PROBLEM REQUIREMENTS =>
Going line by line through the entries below, count those that contain "Tour". Give the number by itself.
[Opening DATA RECORDS section]
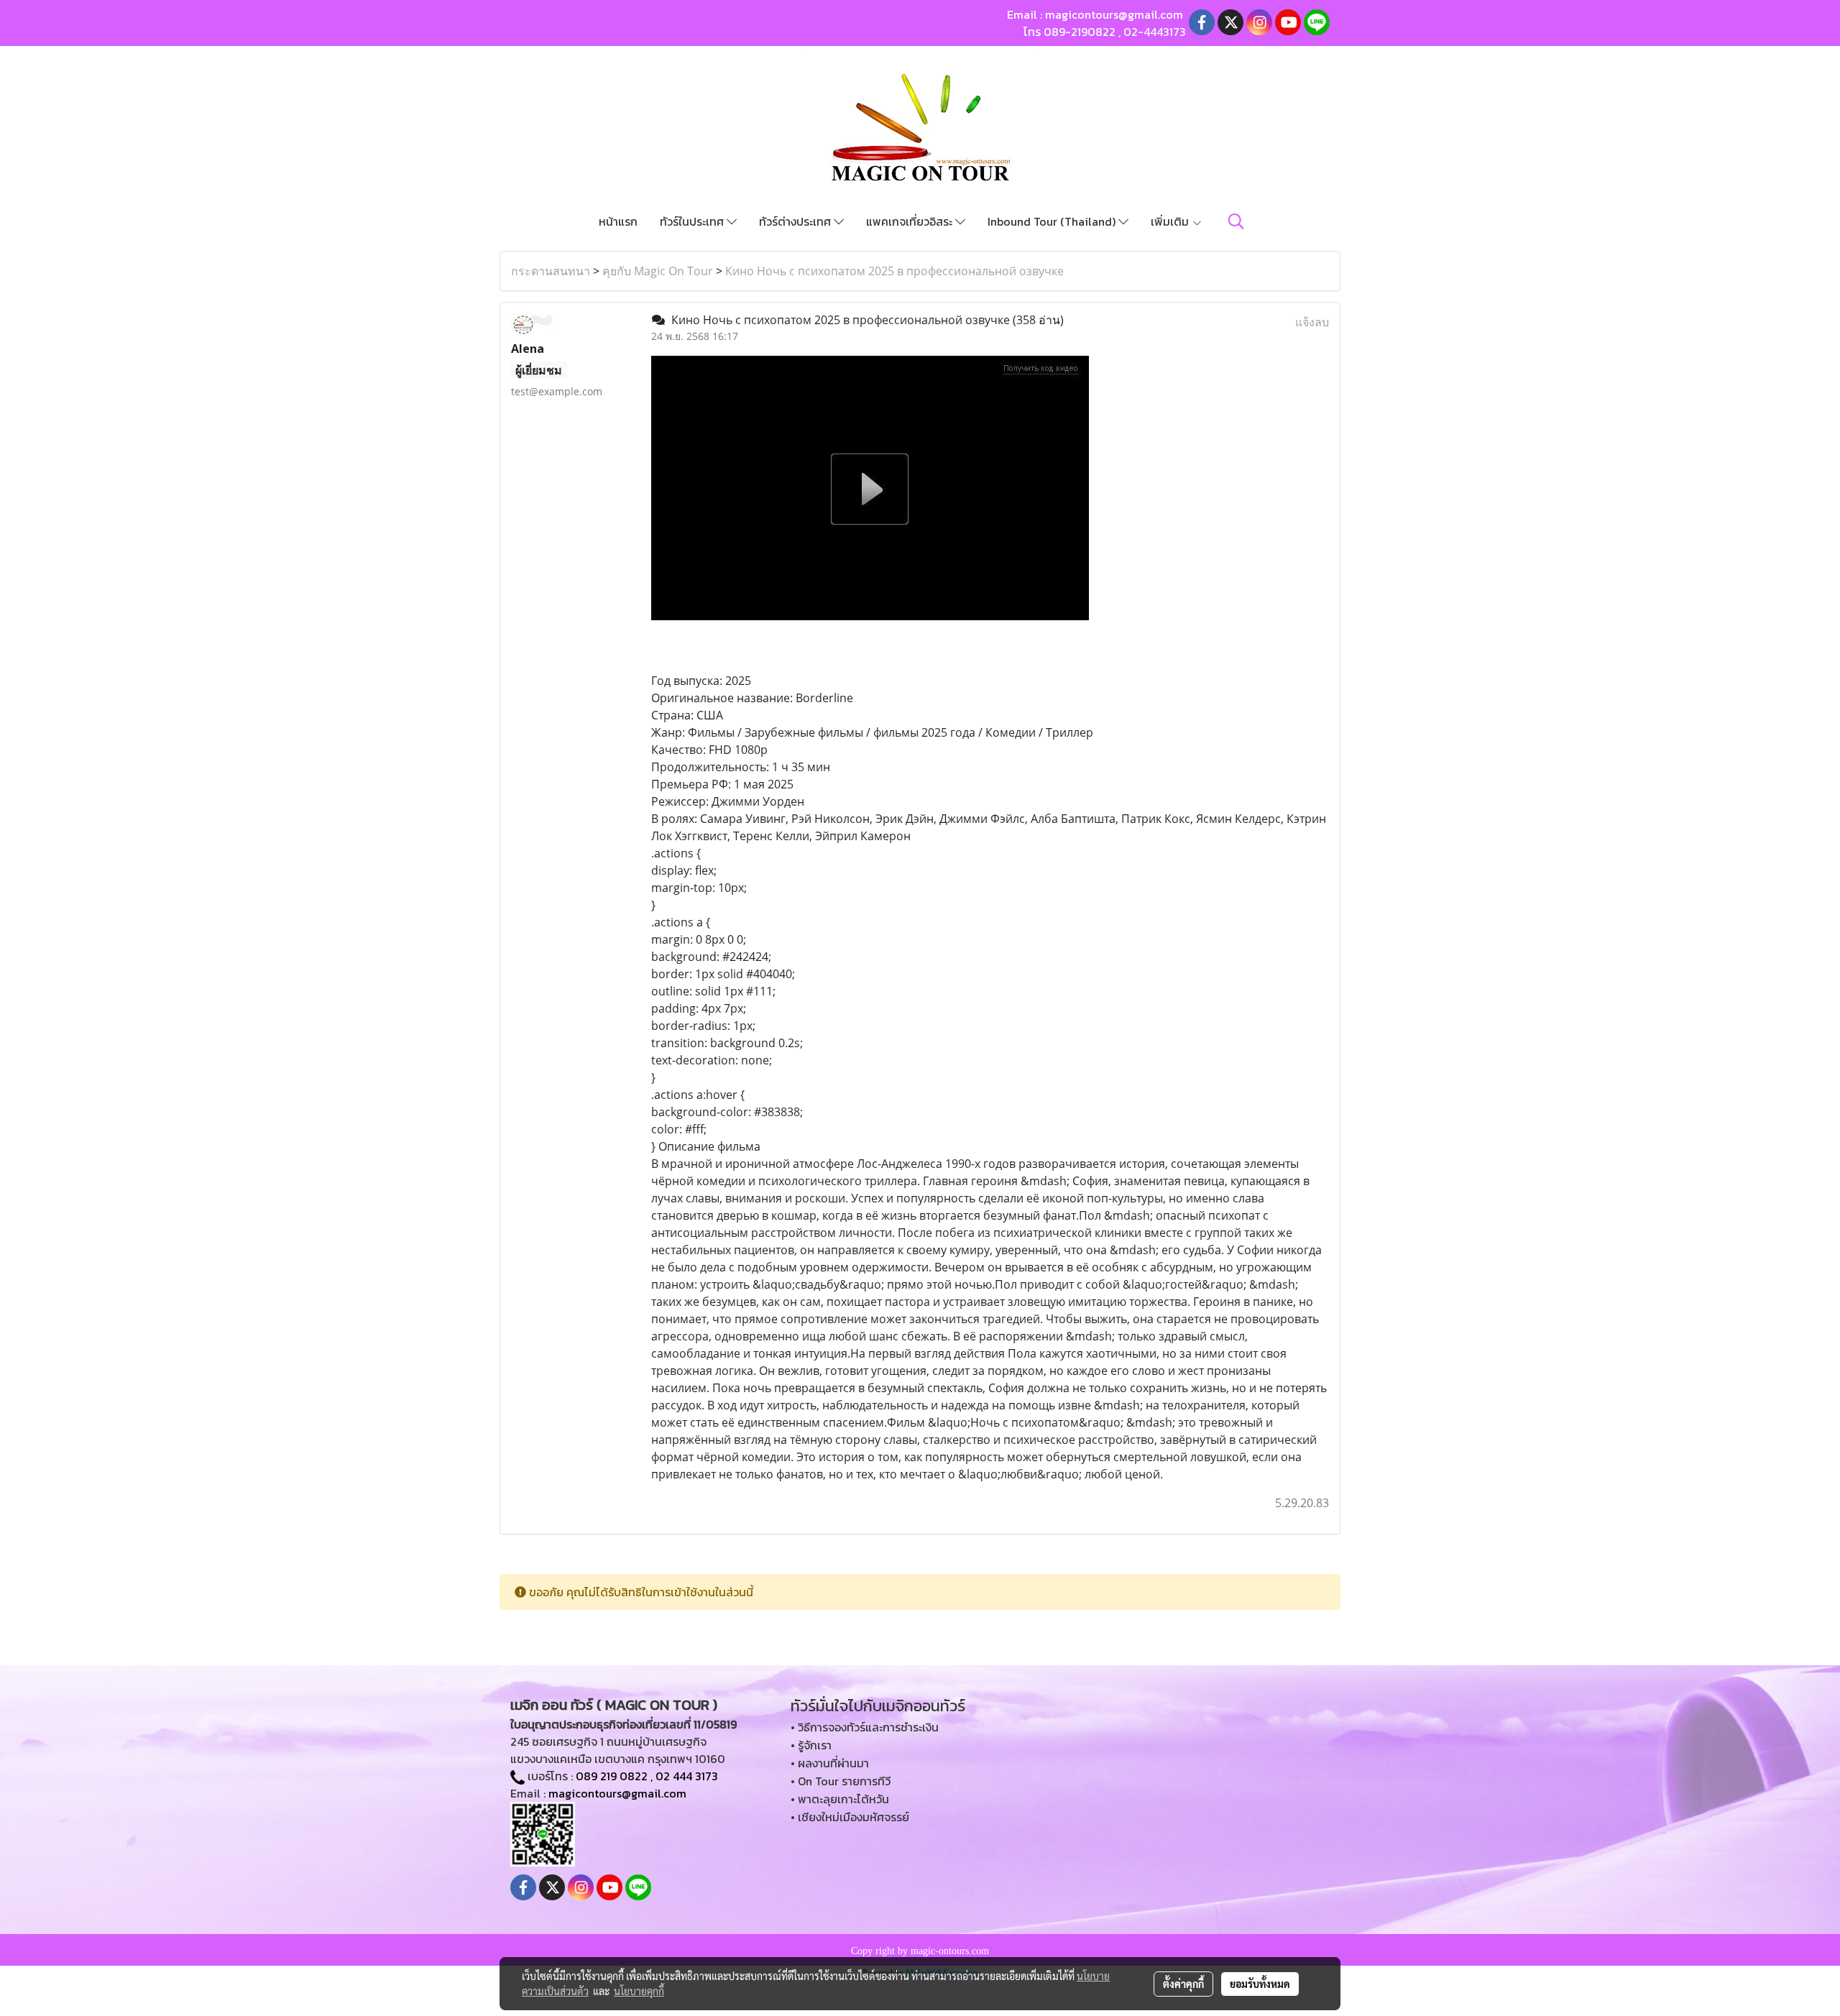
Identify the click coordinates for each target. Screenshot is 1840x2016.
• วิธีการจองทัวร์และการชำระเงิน (865, 1727)
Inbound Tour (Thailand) (1053, 221)
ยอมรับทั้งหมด (1260, 1983)
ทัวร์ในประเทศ (693, 221)
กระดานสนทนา (550, 271)
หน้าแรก (618, 221)
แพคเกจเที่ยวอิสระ (910, 221)
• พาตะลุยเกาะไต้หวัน (840, 1799)
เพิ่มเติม (1171, 221)
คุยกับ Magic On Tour (657, 271)
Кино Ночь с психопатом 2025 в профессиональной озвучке (894, 271)
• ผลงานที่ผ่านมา (830, 1763)
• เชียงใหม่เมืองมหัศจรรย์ (850, 1817)
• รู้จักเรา (811, 1745)
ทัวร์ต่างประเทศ (796, 221)
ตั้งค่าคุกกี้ (1183, 1983)
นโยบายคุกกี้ (639, 1990)
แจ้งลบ (1312, 322)
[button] (1236, 221)
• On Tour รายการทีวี (841, 1781)
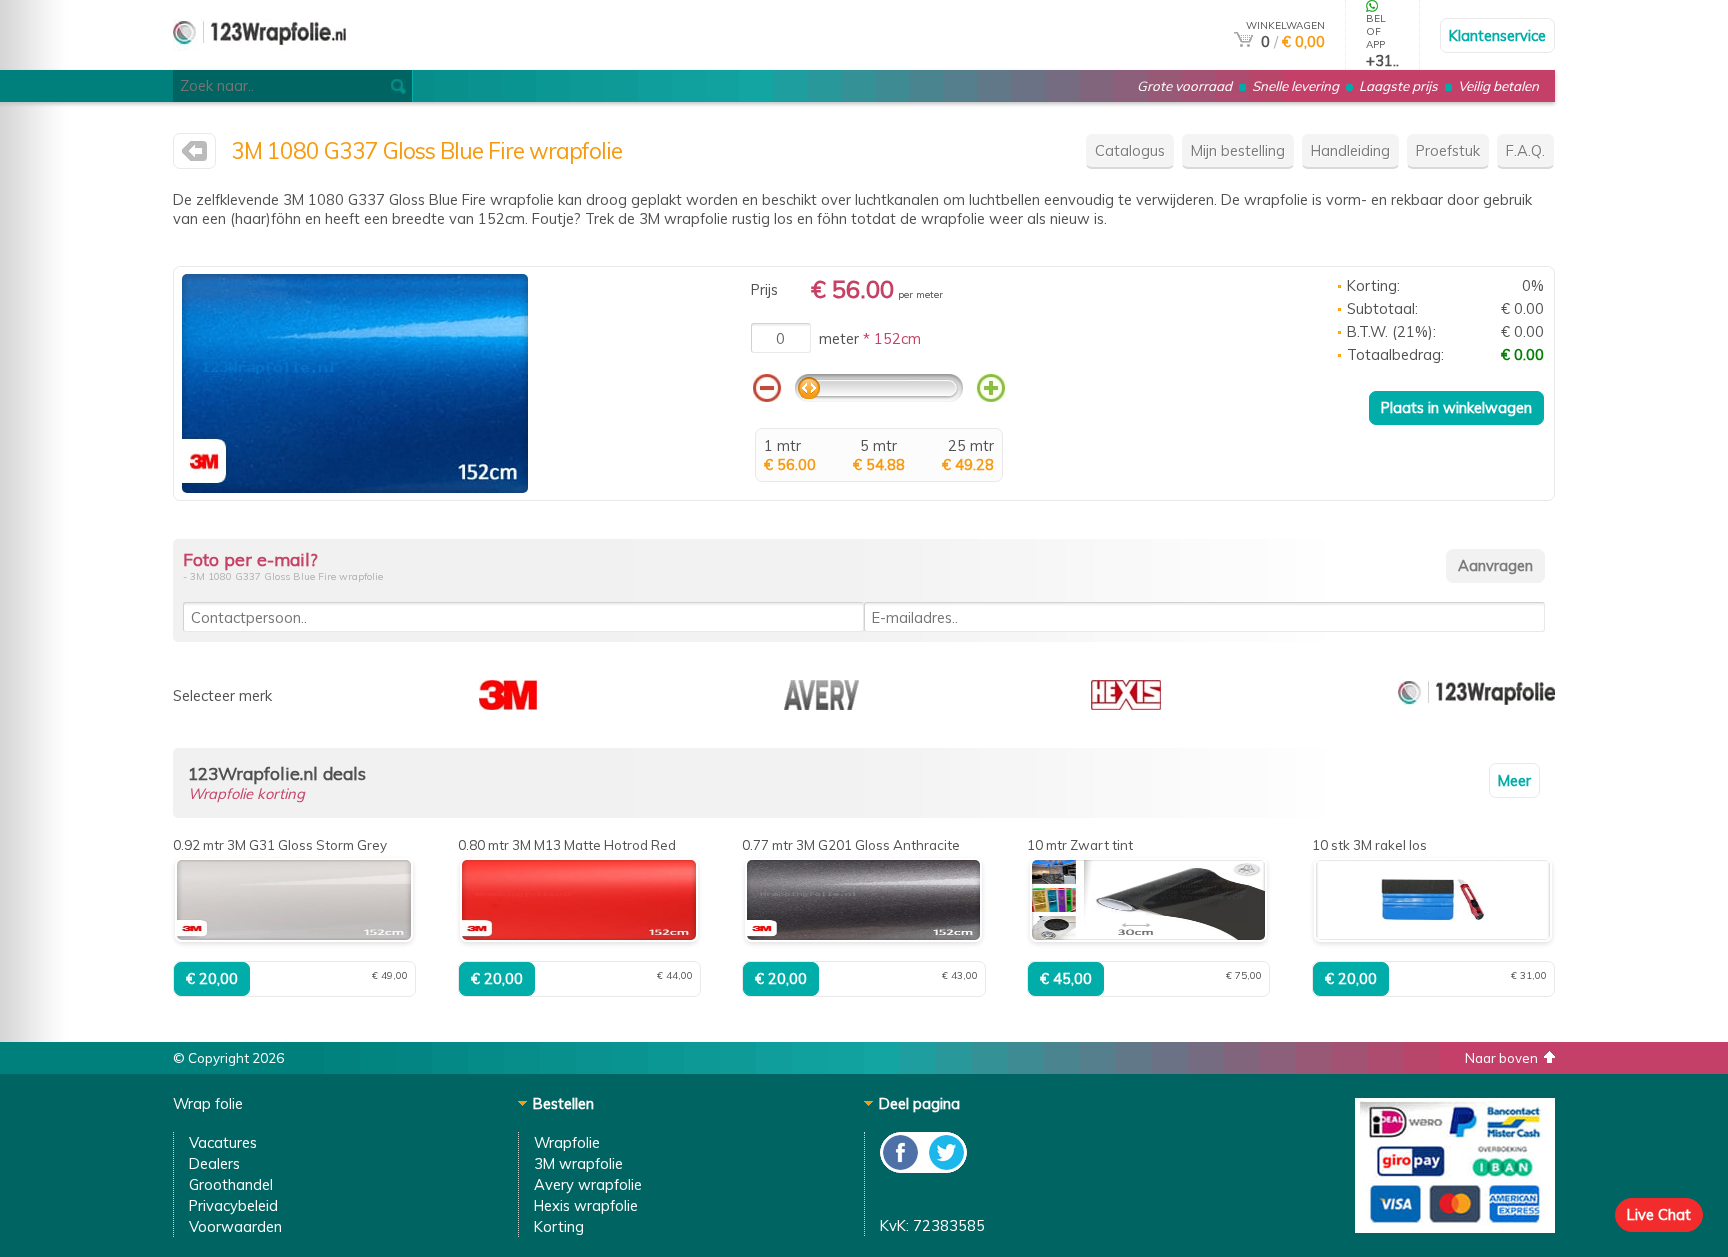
[Closing DATA RECORDS section]
ANSWER TO THIS TASK =>
3